Although it all goes wrong of course, neatly spiralling to a harrowing, unexpected but neatly circular end. On top of all that, there’s John Frankenheimer’s delirious camerawork – wide angles, fisheyes, PoV shots (with camera physically attached to Hamilton/Wilson as he meanders down the corridors, the est part of a decade bfore Martin Scorsese pulled the same trick with a pissed-up De Niro in Mean Streets) and that much-loved PoV-of-trolley- bound-patient-staring-up-at-corridor-lights shot, which may well have made its debut here, and certainly became a well-worn signifier of the “sinister lab” setup (see Jacob’s Ladder, which consists of little else).

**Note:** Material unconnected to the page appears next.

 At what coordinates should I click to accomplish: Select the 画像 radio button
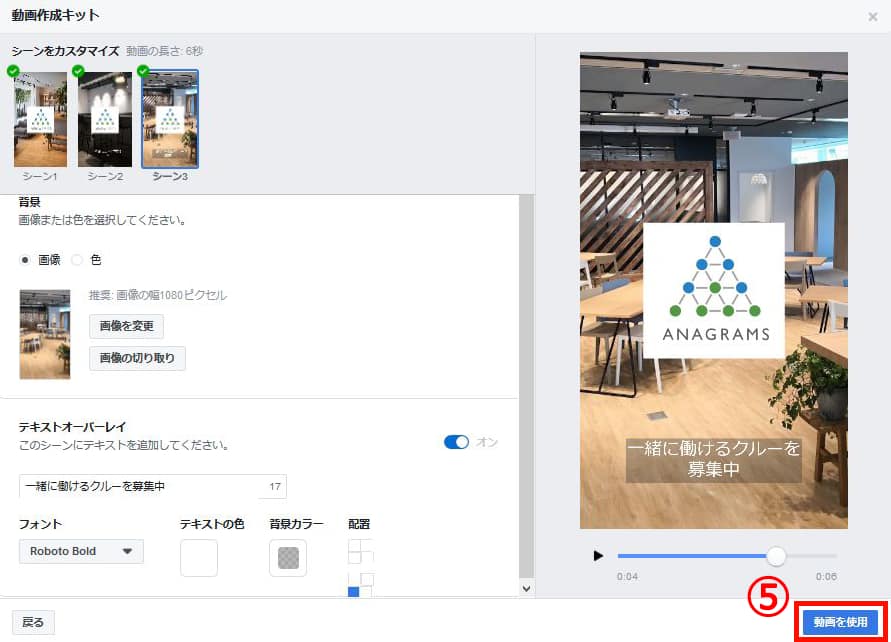coord(25,260)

(Note for paranoids – this being a sixties film and all, its disorientating subject matter and style made waves among the more… shall we say, chemically susceptible members of the public, most famously Brian Wilson, who, on spotting the fact Rock’s character had the same surname as him, naturally inferred that the film was all a plot by Phil Spector to psychically nobble him for nicking his string arrangements. Makes sense to us. Tony Wilson’s thoughts on the film, alas, are unrecorded.)
TV CREAM SAYS: THAT GRAPE-TREADING SCENE, HOWEVER, IS A BIT MUCH
Secret Ceremony
Strike two for Liz Taylor, as an ageing London prozzie who can’t shake off supposed long lost daughter Mia Farrow. She eventually lets her stay with her, only for the kid’s child-molesting stepdad, Robert Mitchum, to turn up in a Michael Eavis beard. There’s not much fun to be had here, though the daffy double act of Dames Peggy Ashcroft and Pamela Brown comes close. When the losses started rolling in, Universal desperately re-imagined the thing as a psychiatric procedural plodder and flogged it to the telly networks. It was, amazingly, even worse.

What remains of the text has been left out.